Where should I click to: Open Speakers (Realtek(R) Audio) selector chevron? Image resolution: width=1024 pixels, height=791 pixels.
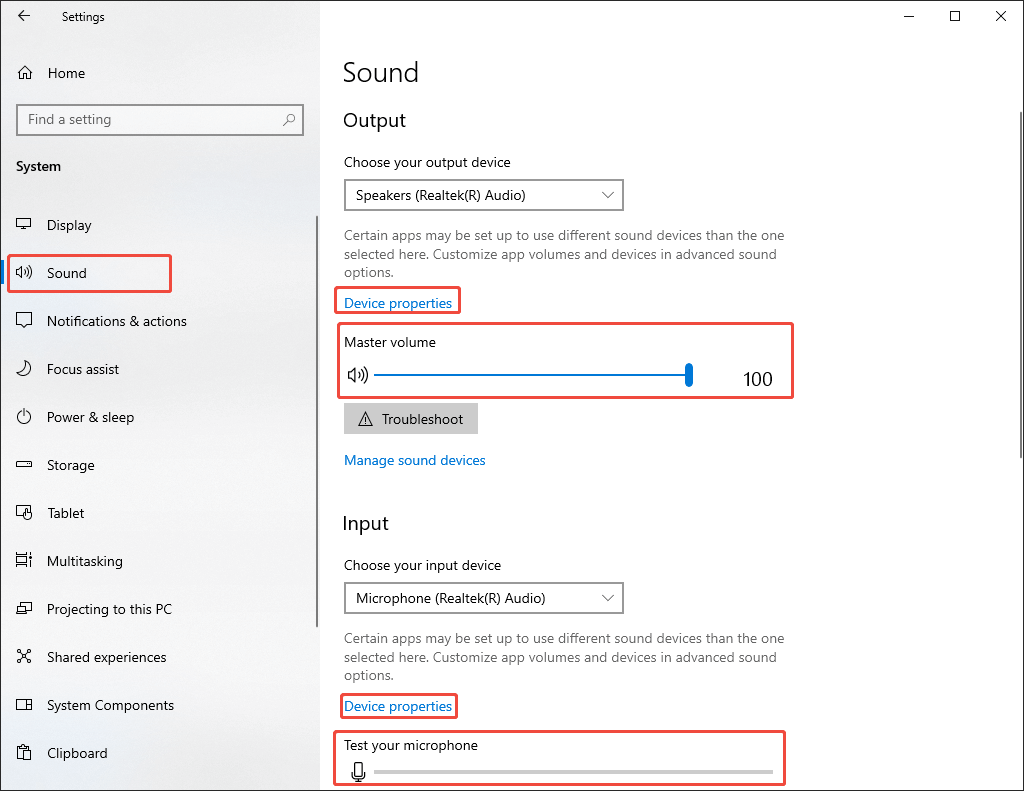pyautogui.click(x=607, y=195)
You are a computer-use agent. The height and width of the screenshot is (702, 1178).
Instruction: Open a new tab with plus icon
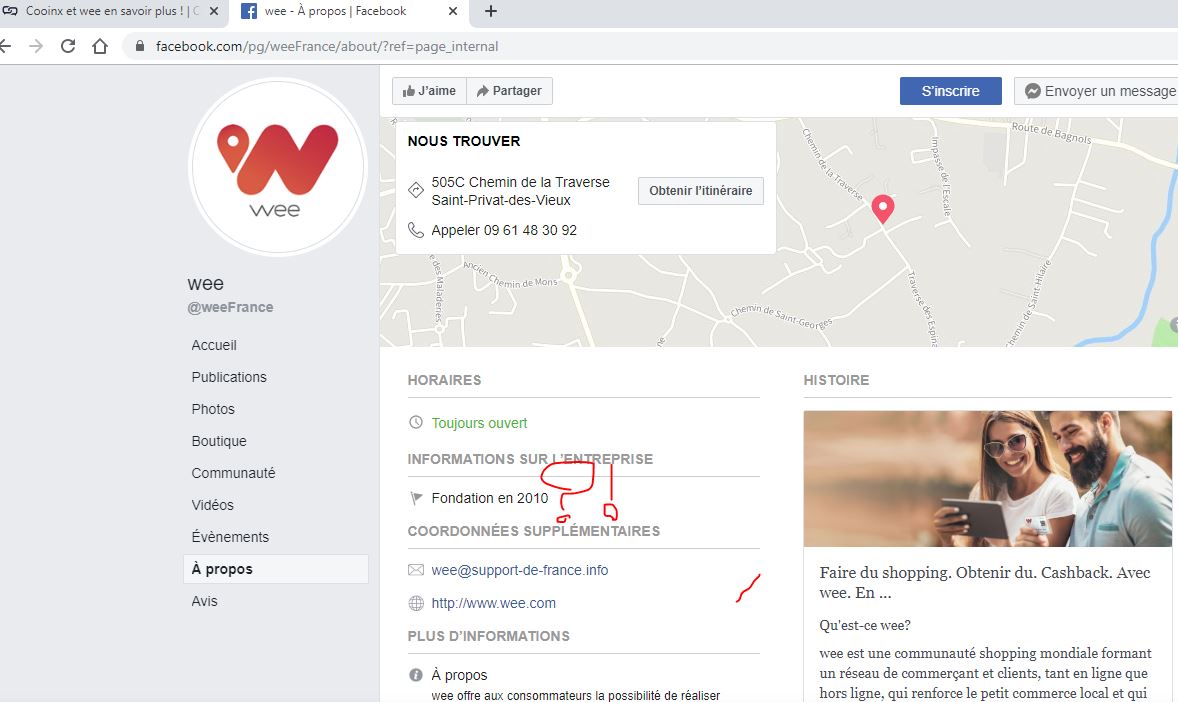click(490, 12)
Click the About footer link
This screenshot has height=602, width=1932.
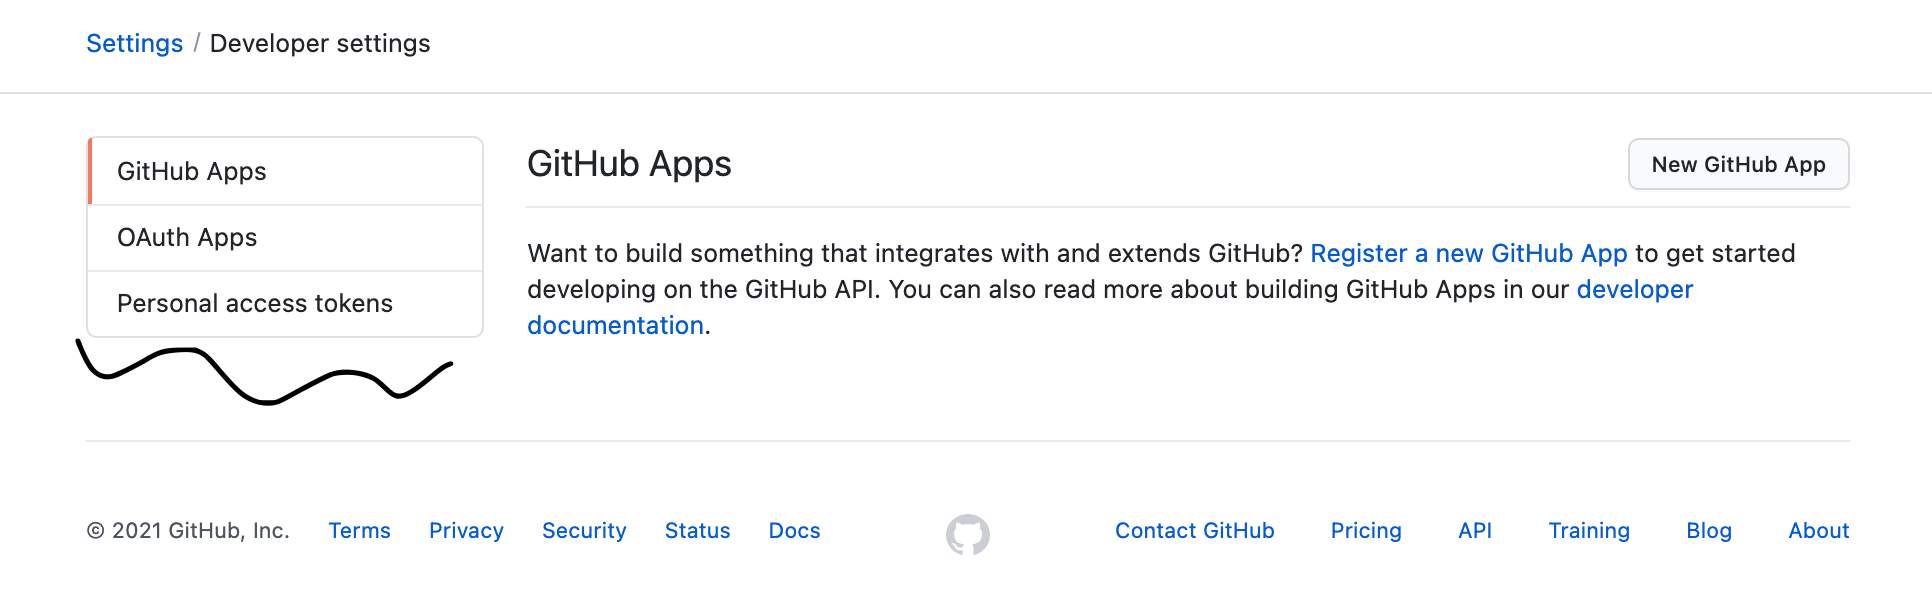point(1818,531)
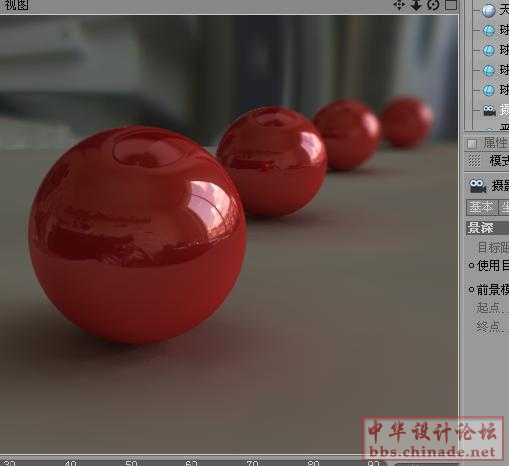Switch to the Basic (基本) tab
509x466 pixels.
pyautogui.click(x=481, y=208)
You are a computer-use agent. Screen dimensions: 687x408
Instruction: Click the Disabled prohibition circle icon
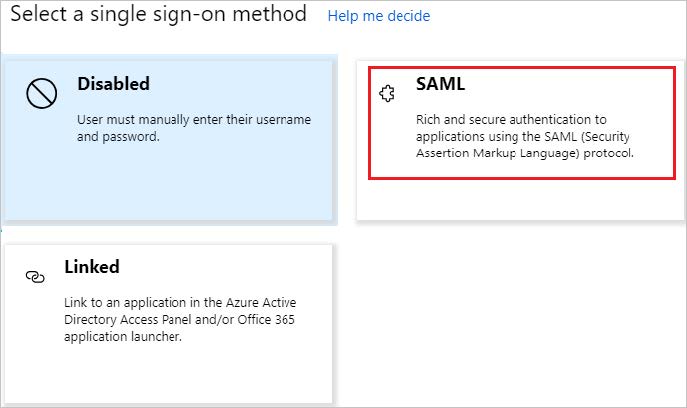(x=40, y=94)
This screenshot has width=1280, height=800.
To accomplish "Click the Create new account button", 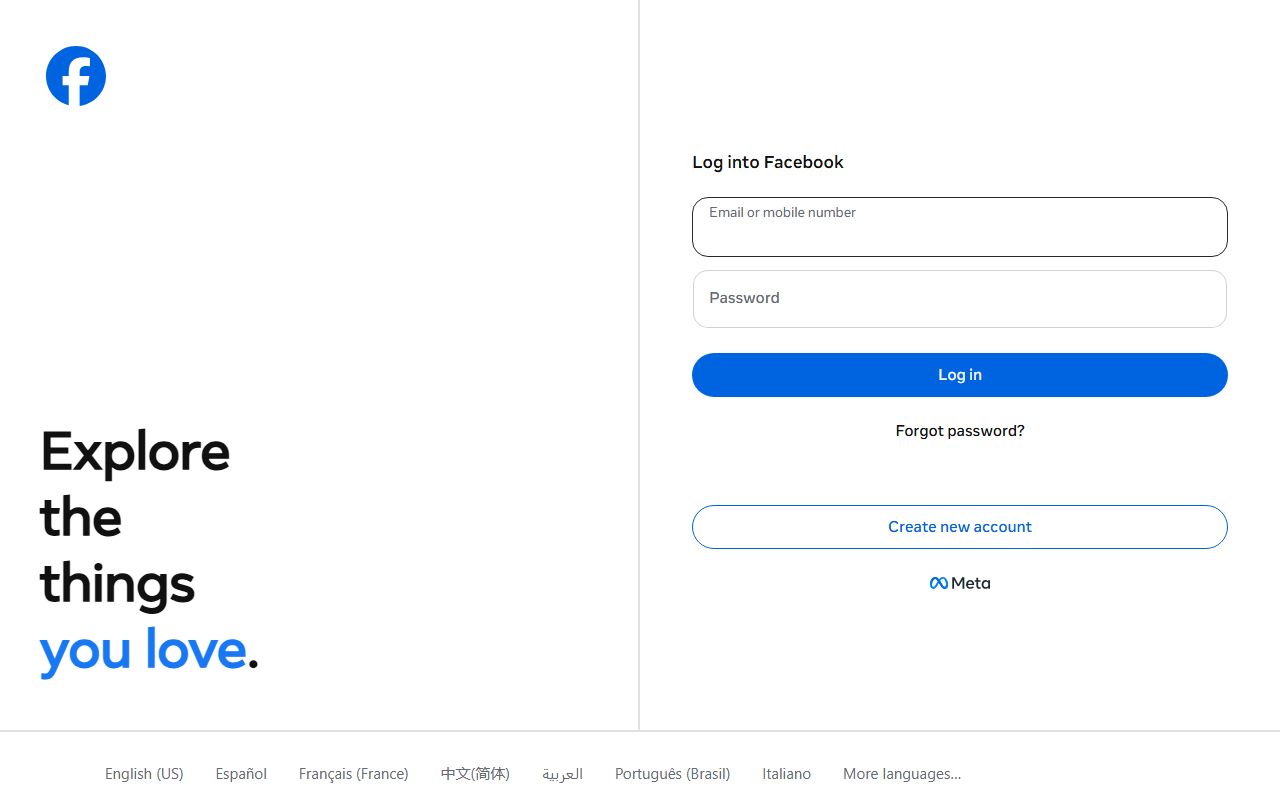I will (x=959, y=527).
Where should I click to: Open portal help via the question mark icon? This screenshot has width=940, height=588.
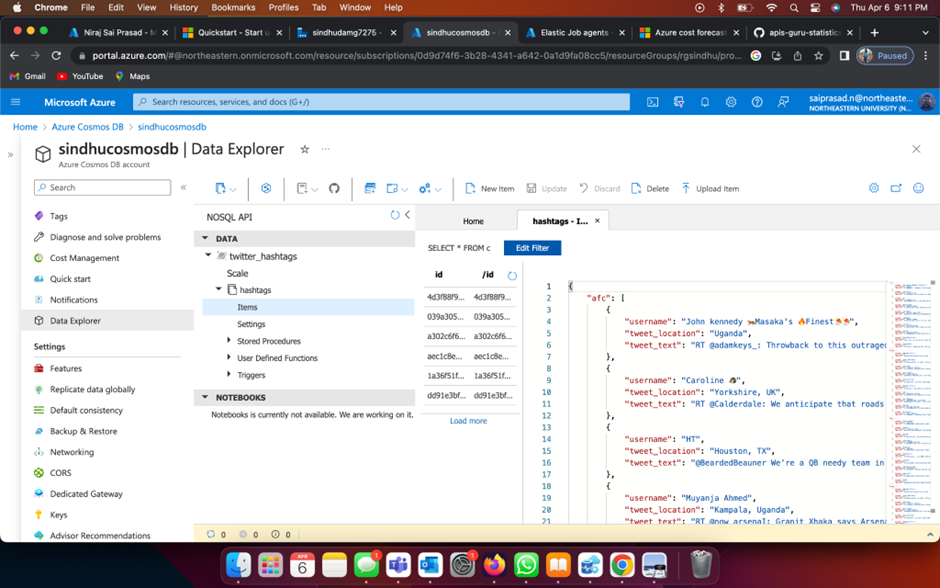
----
Copy each line of the data that includes the word "computer".

> _Result of the exercise_:
You are a computer-use agent. The height and width of the screenshot is (702, 1178).
You are a computer-use agent. Screen dimensions: 687x408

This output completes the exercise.